I'll show you why it's useless to fear a market crash
Armageddon here, slump there. Recession, crash, bearmarket. We hear them a lot. But in fact, I don't think there's any need to worry about any of that. I'll show you a few reasons.
Most people see the stock market as a giant roulette wheel, where some people have a system that allows them to recognize that brilliant buy that will make it so they never have to do anything again. And some people may be good at it, but the reality is that most people don't make money investing or get rich by being smarter than the system.
In fact, chasing short-term gains is about like betting. And the secret isn't finding brilliant investments In fact, it's identifying good companies with strong long-term growth plans.
The problem - and it's a big one - is that trading is exciting and investing is boring. Buying $BRK-B just doesn't sound as appealing as watching charts on six monitors all day and making trade after trade. Moreover, long-term holding has historically worked very well.
And I'll illustrate this with a current example. Bank failures are, of course, a terrible thing that can say something about the broader economy. But when you look at your portfolio, you should look at every stock you own and ask: Does this news change my thesis for this stock?
Your thesis is the reason you own that company's stock. It shouldn't be the price point, what the chart says, or the fact that someone you know told you something positive about the company. You should have a clear reason why you own the company's stock. For example, I own shares in a car company because I believe their cars will be around for a long time. They have good management that will keep margins high and do everything they can to return value to shareholders. Not because a friend recommended it to me.
And even the stats show that long term holding rules.
There are many statistics and studies that show that long term investing is better than short term investing or speculating in the market.
- The long term average stock market return is around 7-10% per year. This means that long-term investors who hold their investments for many years have a high probability of achieving high returns.
- A Vanguard study showed that the average return for long-term investors in index funds was 6.1% per year from 1926-2018, while the average return for short-term investors was only 2.9% per year.
- Another study showed that 90% of stock returns come from holding an investment for 10 years or longer. This means that short-term investors who buy and sell frequently may lose a significant portion of potential returns.
- Long-term investing also reduces the risk of market fluctuations. For example, during the 2008 financial crisis, the stock market fell by more than 50%, but investors who held their investments for the long term were able to recover and recoup their lost profits.
- Finally, long-term investments also allow investors to take advantage of the compound interest effect. This means that investment returns are reinvested and generate more and more profit with each passing year.
But let's not paint everything so black. There is only risk when individuals take too much risk and put their financial position at risk. This is the main disadvantage of trading versus investing. Here's an example of how volatile trading and stock picking returns can be. GameStop - Investors who bought shares of GameStop on January 27, 2021 would have lost nearly 55% of their investment by April 21, 2021. The total return of the S&P 500 Index during this period was nearly 12%. If you had bought GameStop stock just one day earlier, you would have actually had a 7% gain versus the nearly 9% gain of the S&P 500 Index. And buying the stock on January 1 and selling it on January 27 would have yielded a whopping 1,740% return versus the S&P index, which was essentially unchanged.

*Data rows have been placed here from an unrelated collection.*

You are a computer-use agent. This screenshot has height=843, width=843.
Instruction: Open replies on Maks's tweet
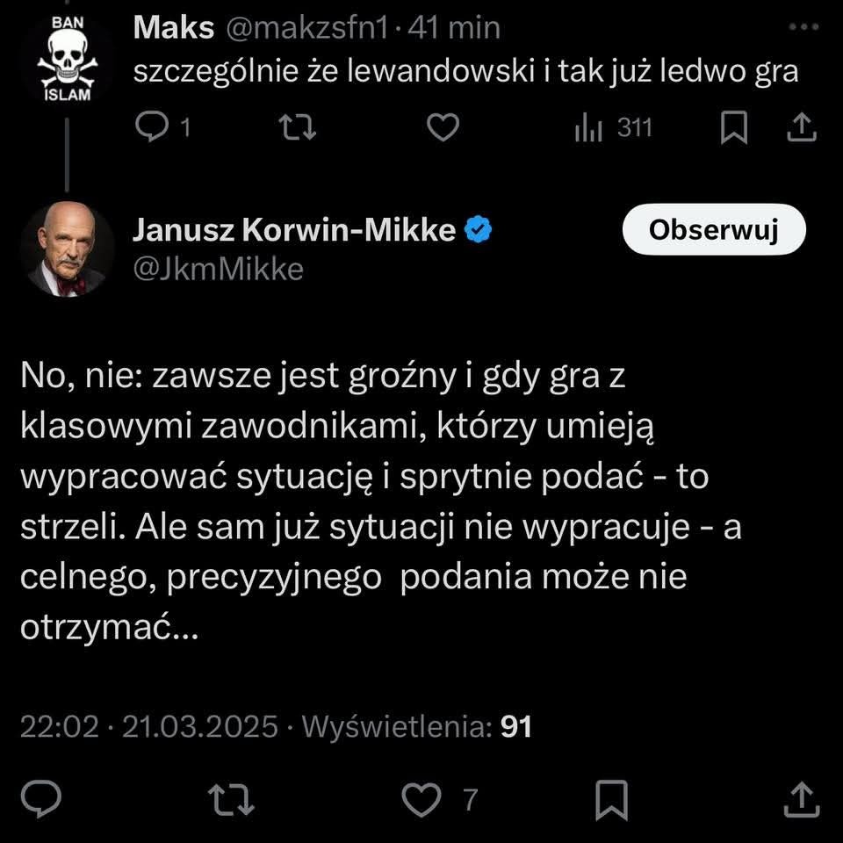(x=162, y=126)
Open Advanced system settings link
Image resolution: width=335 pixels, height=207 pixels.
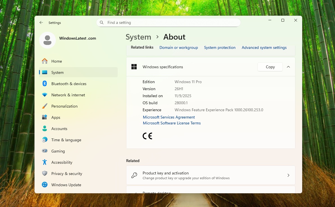tap(264, 47)
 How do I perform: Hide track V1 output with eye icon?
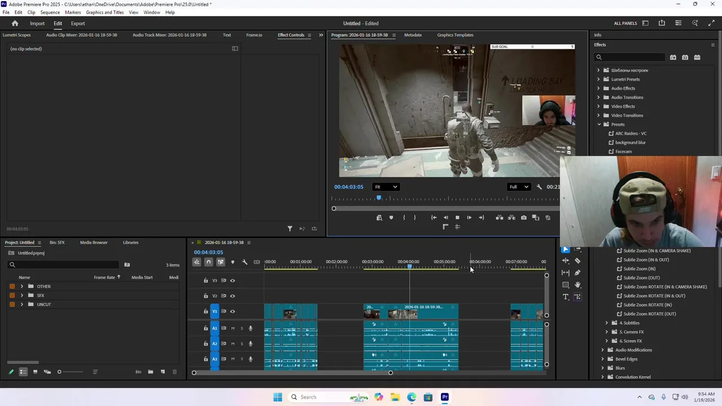pos(232,311)
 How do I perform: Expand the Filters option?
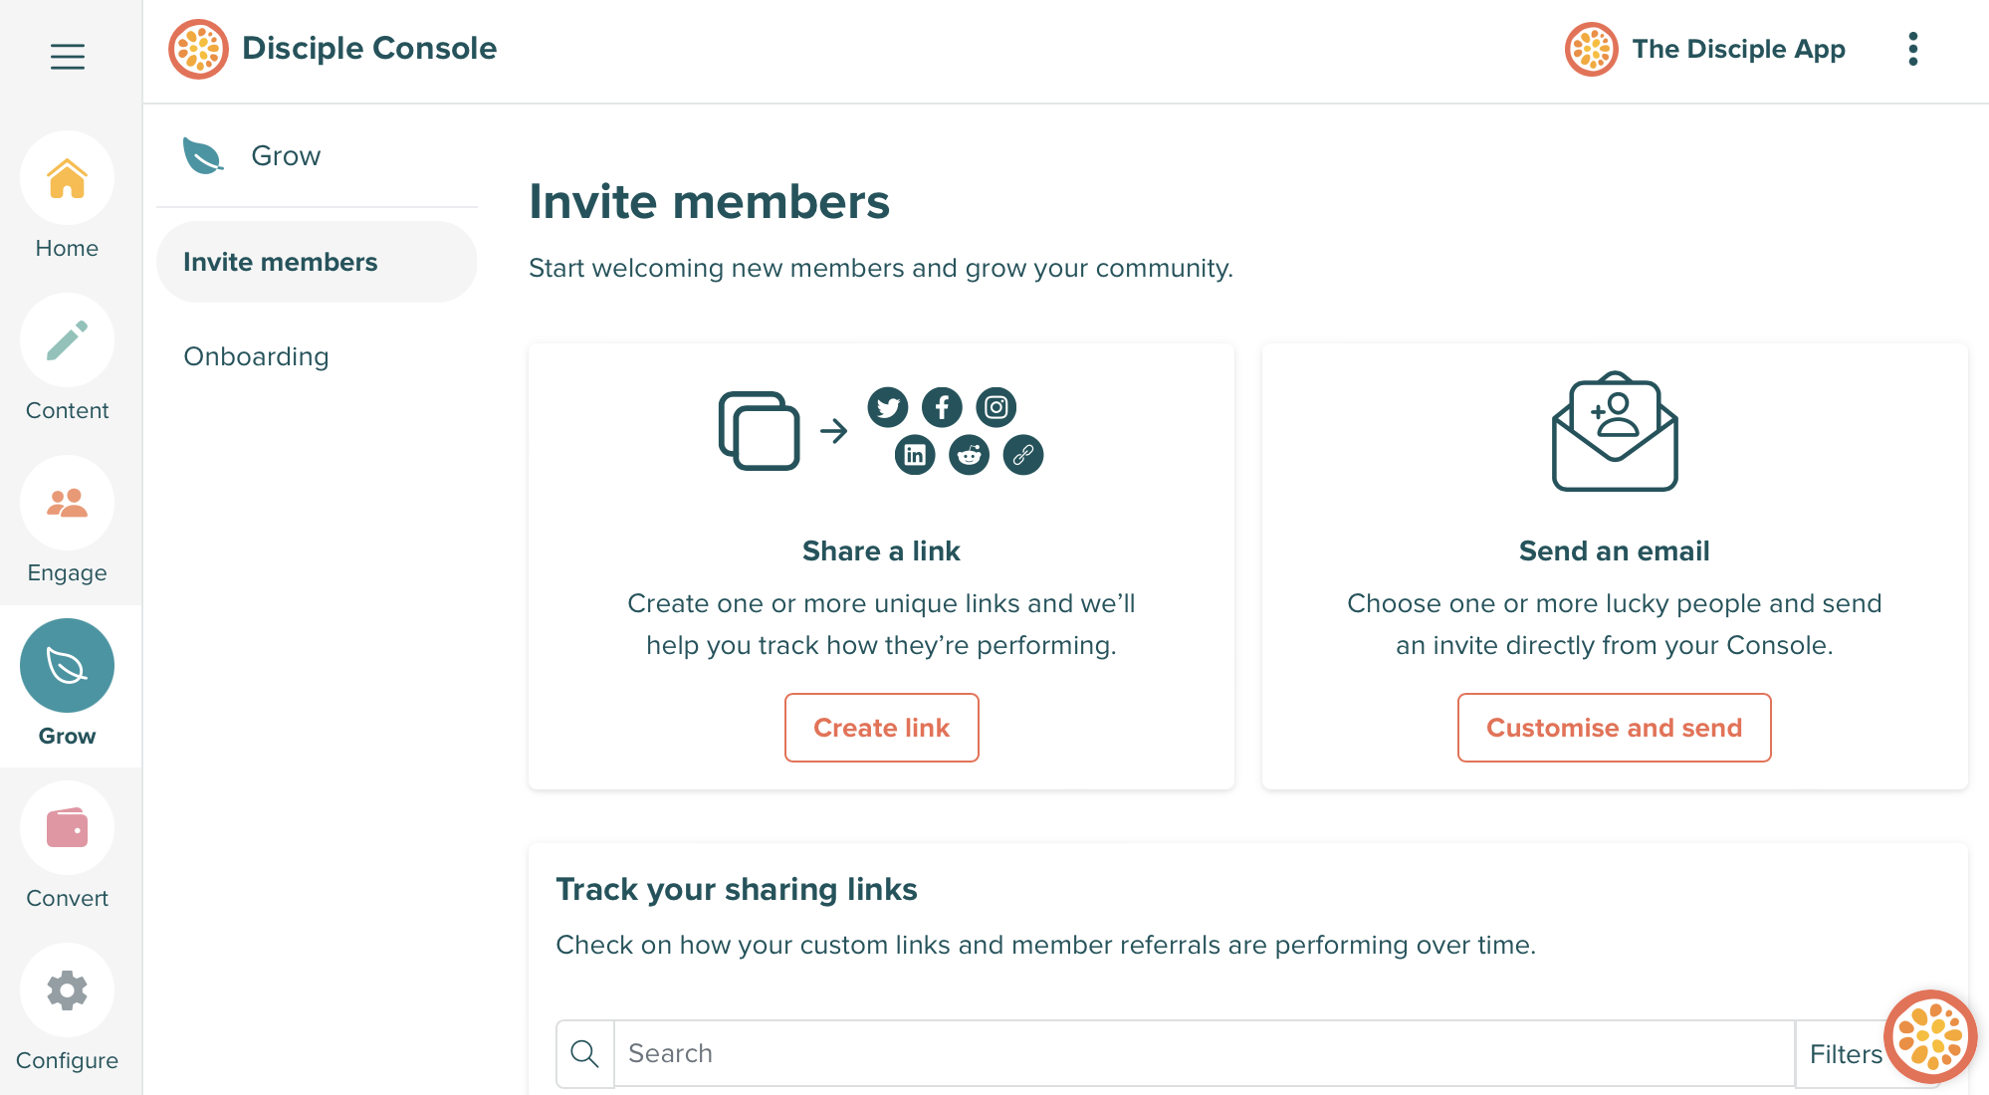pyautogui.click(x=1845, y=1054)
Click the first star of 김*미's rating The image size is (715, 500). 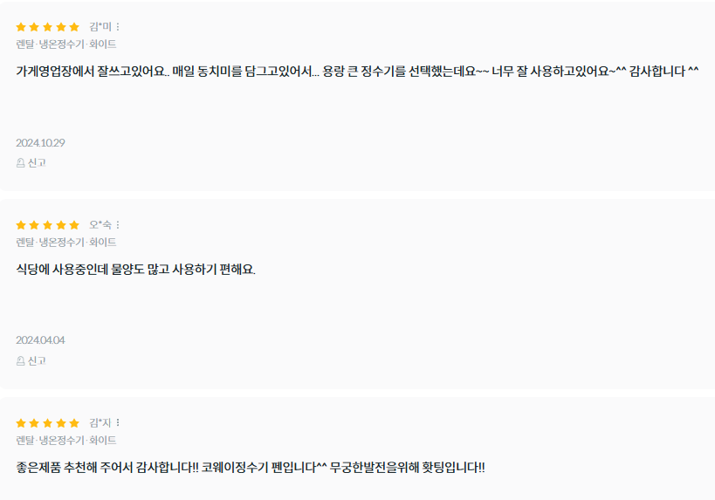click(x=21, y=27)
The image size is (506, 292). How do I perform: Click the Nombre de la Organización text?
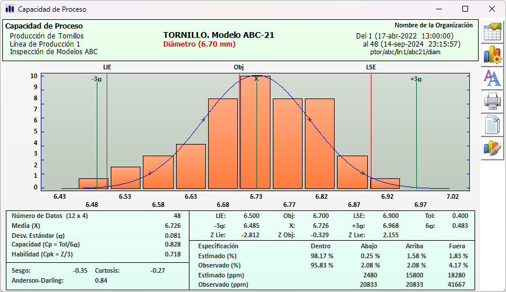click(x=433, y=25)
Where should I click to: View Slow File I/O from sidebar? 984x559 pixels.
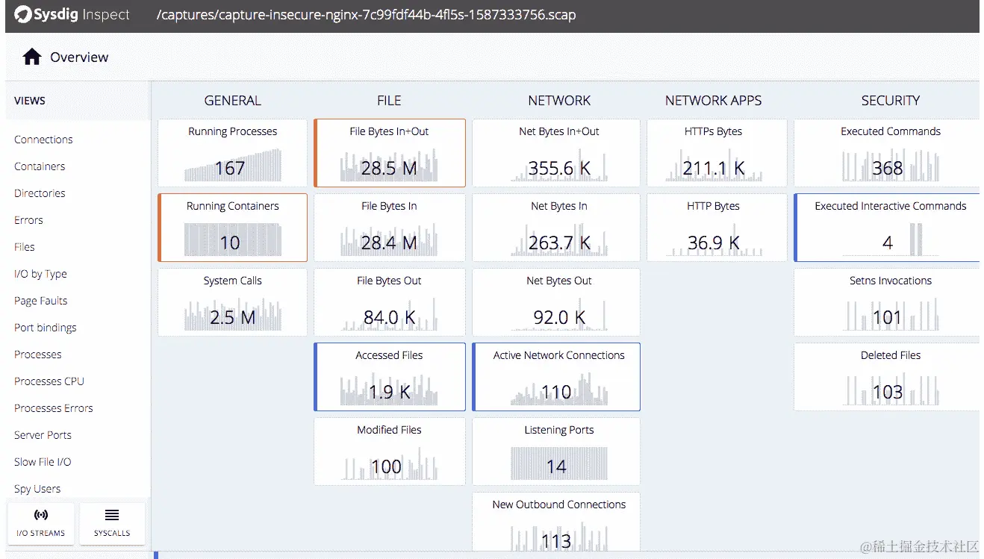[41, 461]
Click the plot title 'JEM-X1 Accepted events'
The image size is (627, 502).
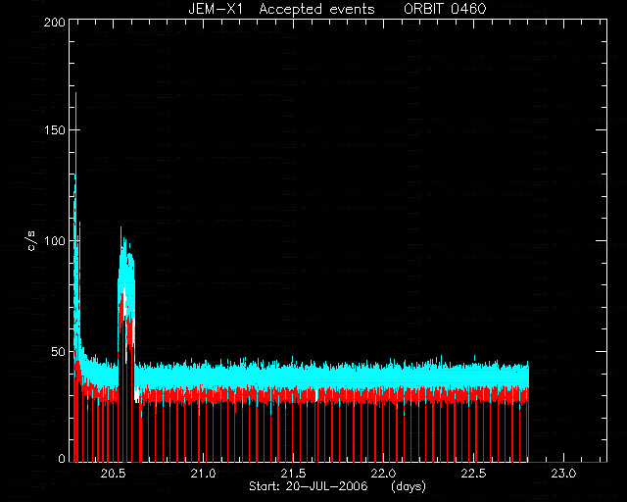pos(281,9)
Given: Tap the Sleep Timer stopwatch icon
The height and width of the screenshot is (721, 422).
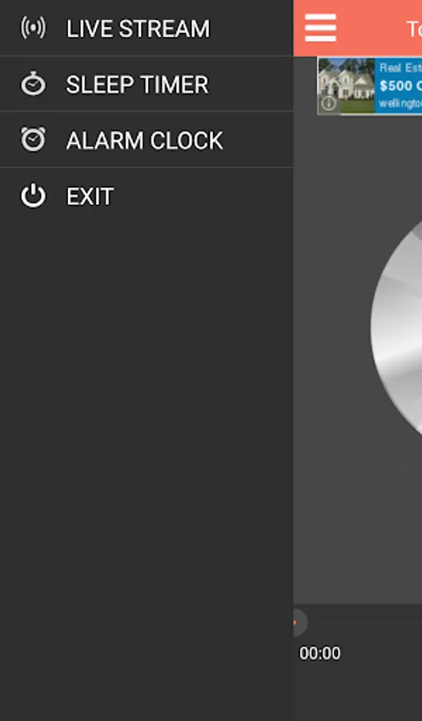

This is, of course, an extreme case... to show the volatility, risk and potential returns for traders. While stocks deliver huge returns, you can't profit from them unless you happen to buy and sell at the right time. Remember, stocks don't always grow! One of the reasons it is so hard to find the right time to buy and sell stocks is that there is no telling how the markets will react to changes in the capital markets.
But if you're investing for the long term and are confident in your purchases, there's nothing to worry about.
Disclaimer: This is in no way an investment recommendation. This is purely my summary and analysis based on data from the internet and other sources. Investing in the financial markets is risky and everyone should invest based on their own decisions. I am just an amateur sharing my opinions.